Raymond Santana is upstate on an unrelated crime.  All of a sudden they bring him from upstate and put him in the yard with Matias Reyes.  That doesn’t work. 
The only contact between Reyes and these five young men is with Kharey Wise.  They bumped into each other in 1989-90 at Rikers’.  They had a beef over a television.  The Daily News reported that the beef was over the case.  Now I wonder where that idea came from.  You can figure it out. 
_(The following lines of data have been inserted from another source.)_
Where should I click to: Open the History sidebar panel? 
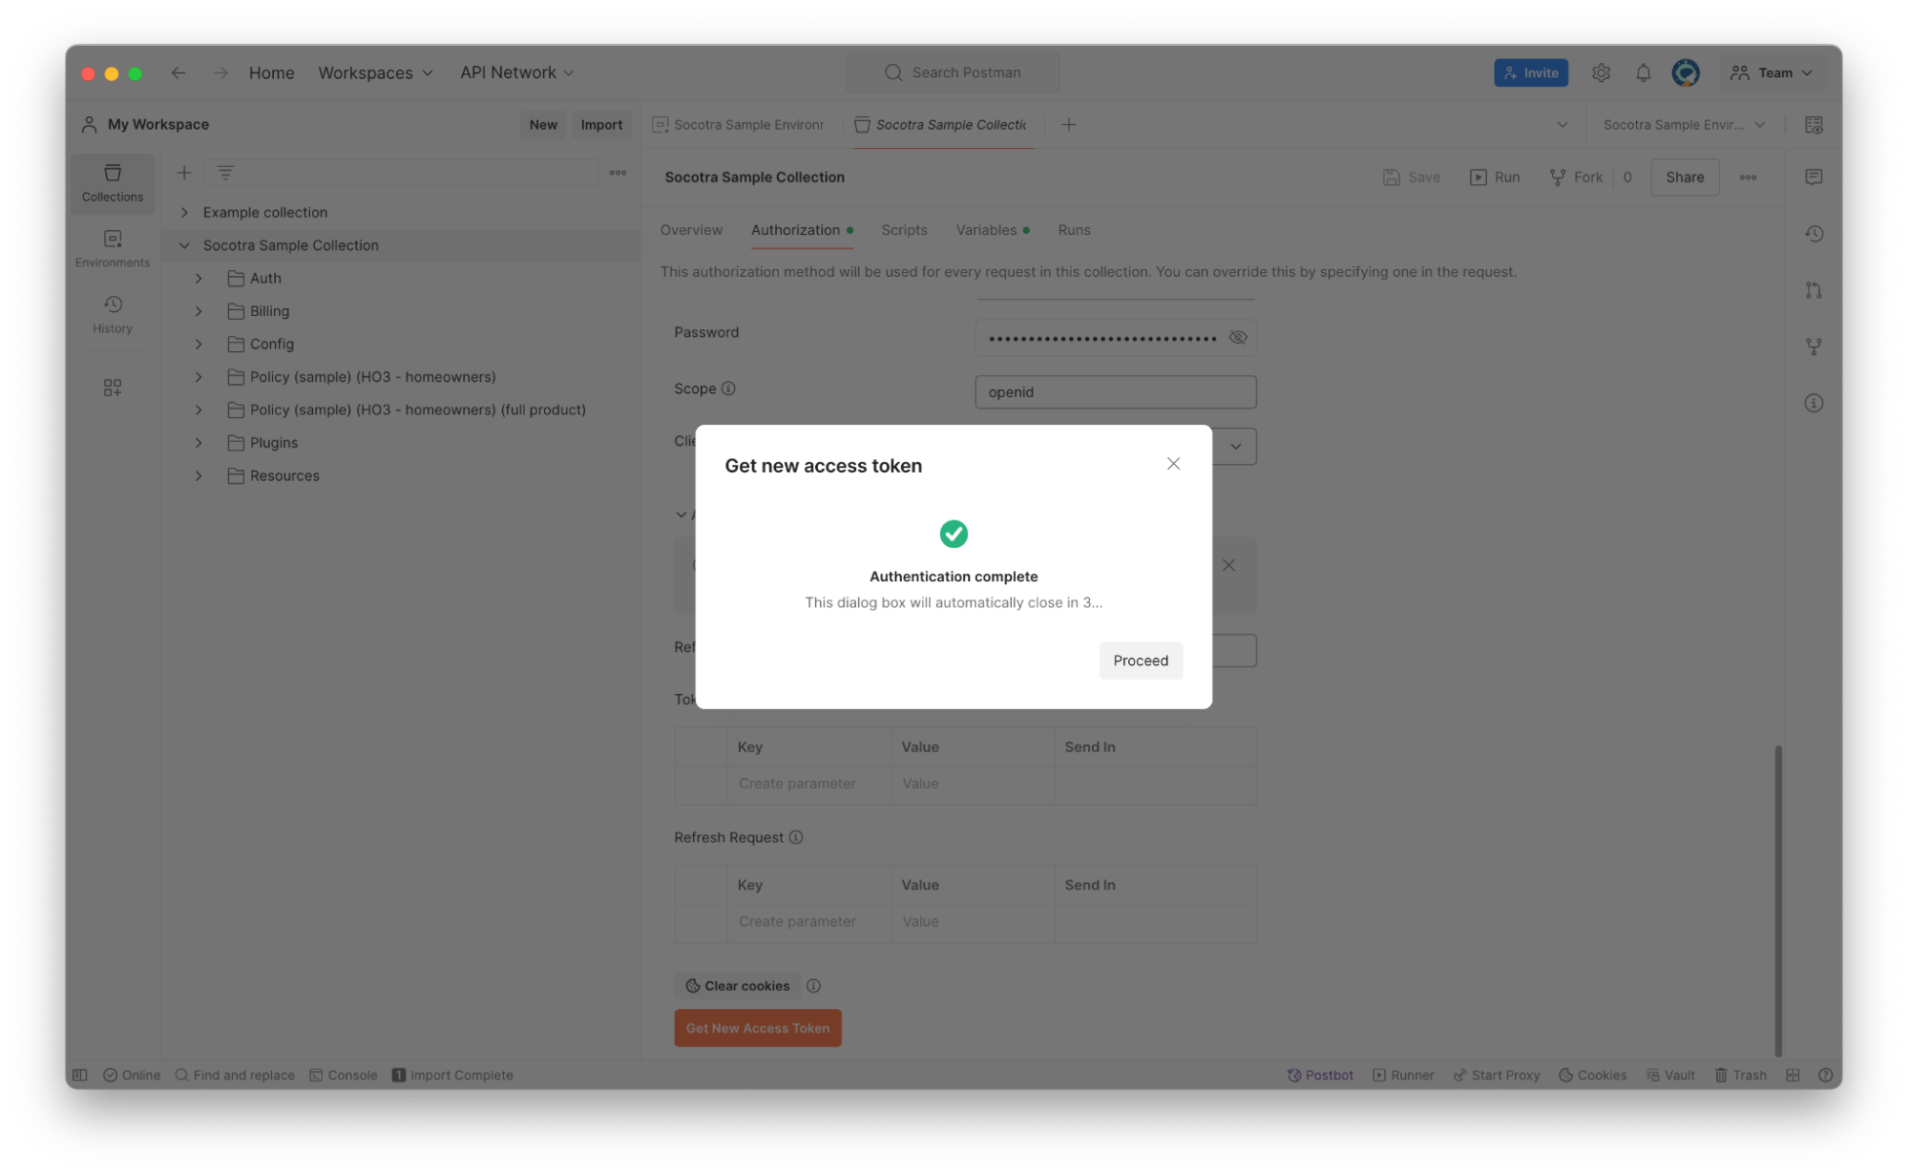112,313
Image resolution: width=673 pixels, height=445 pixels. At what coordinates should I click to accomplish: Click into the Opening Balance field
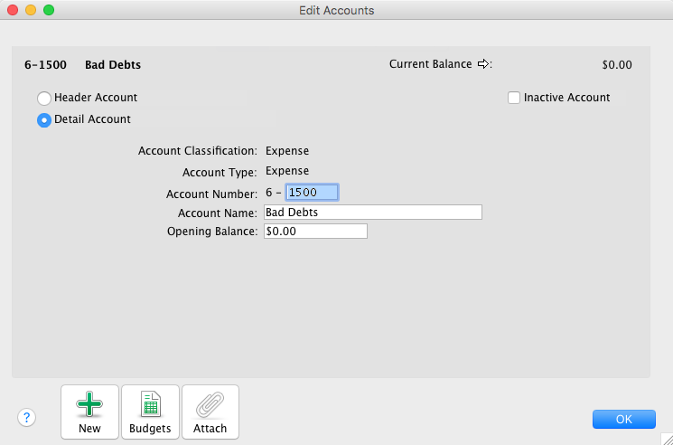[x=315, y=232]
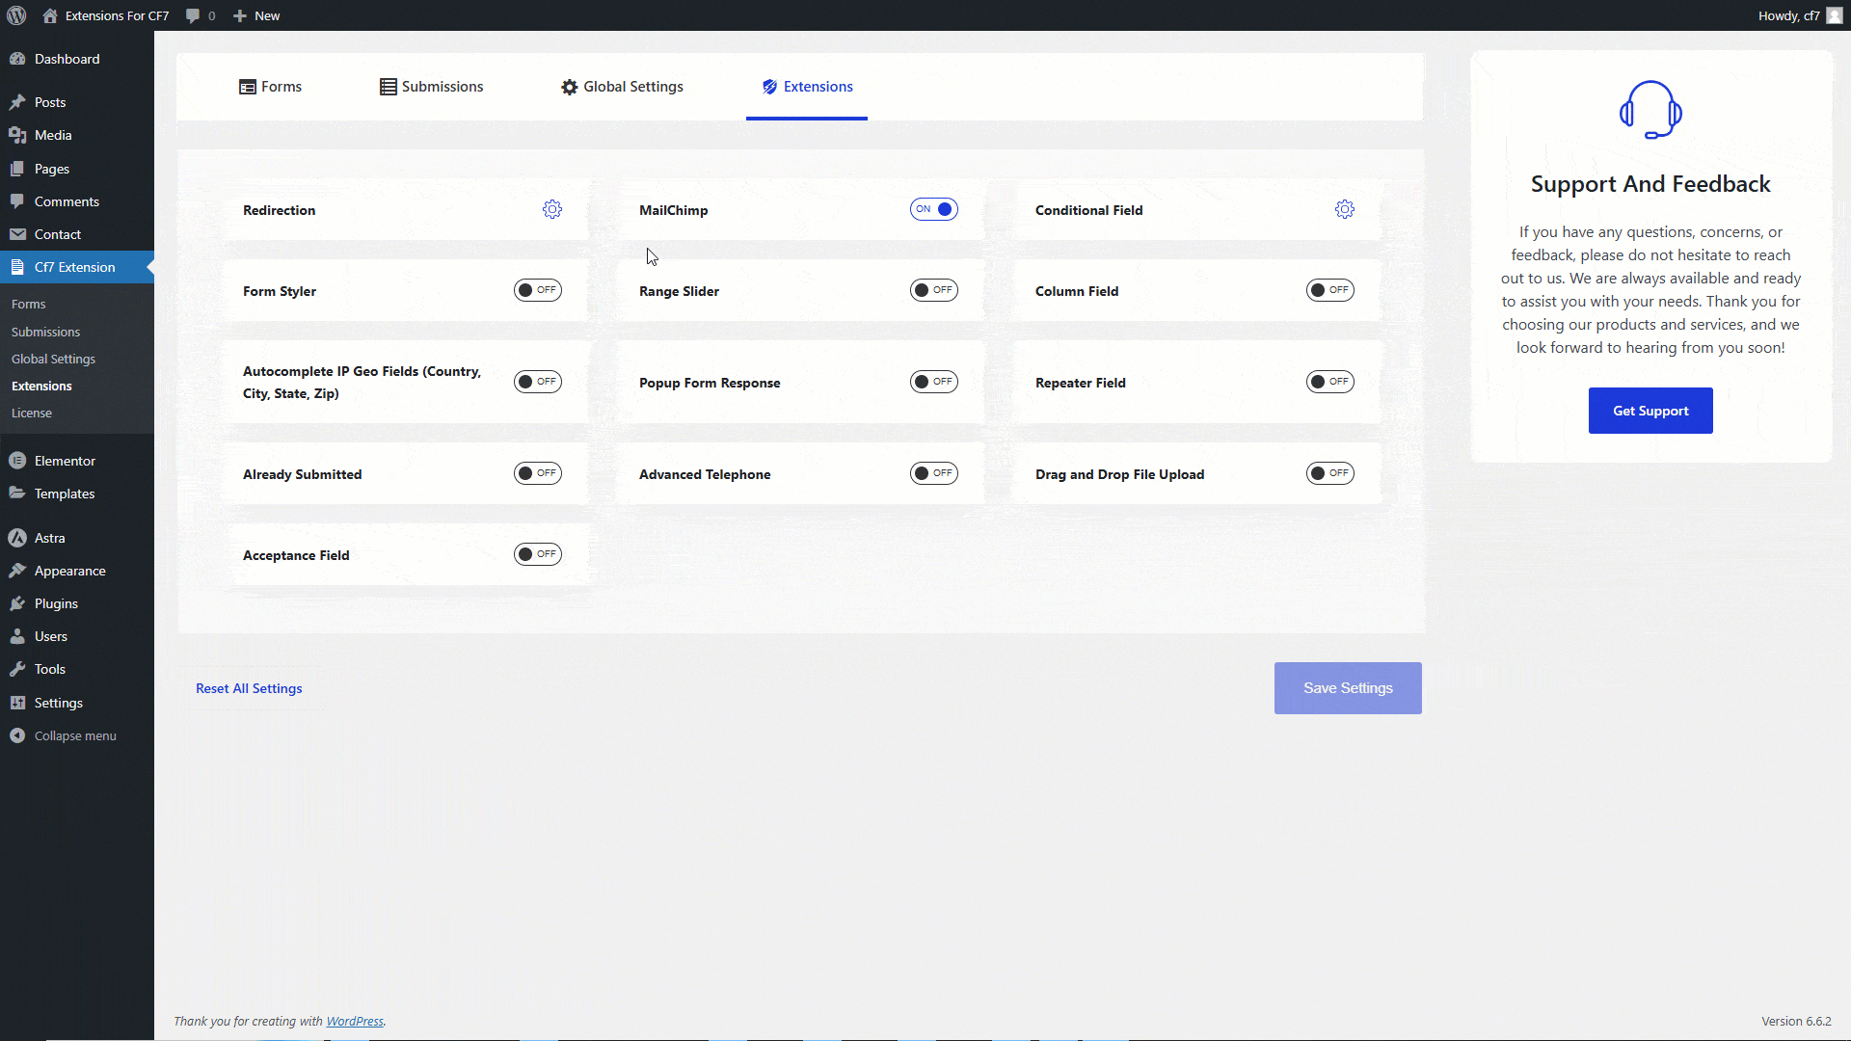Enable the Range Slider extension toggle
1851x1041 pixels.
[x=933, y=290]
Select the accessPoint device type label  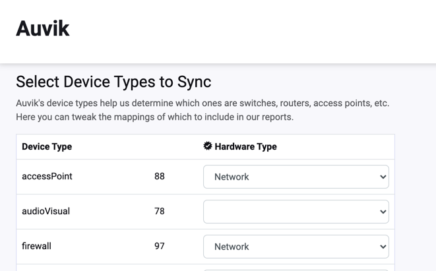(47, 176)
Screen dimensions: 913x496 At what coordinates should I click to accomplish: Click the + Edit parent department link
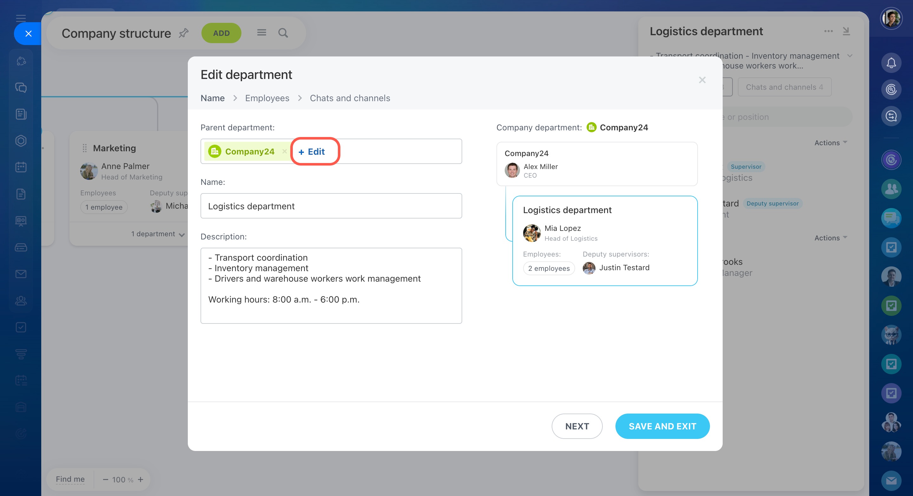click(312, 152)
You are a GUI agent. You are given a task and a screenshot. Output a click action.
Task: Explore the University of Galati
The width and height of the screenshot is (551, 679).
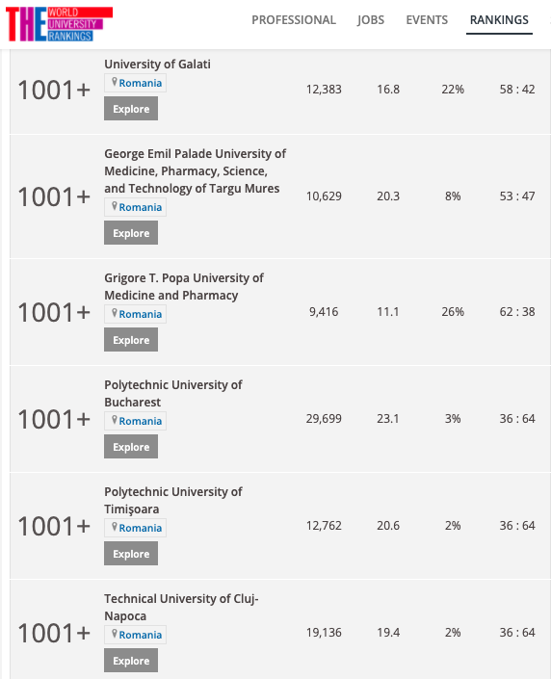tap(131, 109)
The situation we have is that there is a massive cover up going on but they’re not going to succeed.  They cannot succeed.  These confessions that they’ve hung their hats on is what’s going to sink them.  The confessions will expose how the “criminal justice system” is run by criminals.  And if one thing history has taught us in this country it’s that it is not enough for us to be right.  Not enough to have justice on our side.  It’s not enough that a crime has been committed and there should be some reparations for that crime.  If the community is not out in support and force resolution of this issue, it’s not going to happen.  We know Clifford Glover, we know Eleanor Bumpers, we know Amadou Diallo.  All the cases we know and each one we say, “This time they’re going to be punished.”   And every time they walk away.  Because we are not able to mobilize and sustain the support necessary to give impetus to what is going on legally.  Which is why tonight we are going to enlist your support.  Thank you.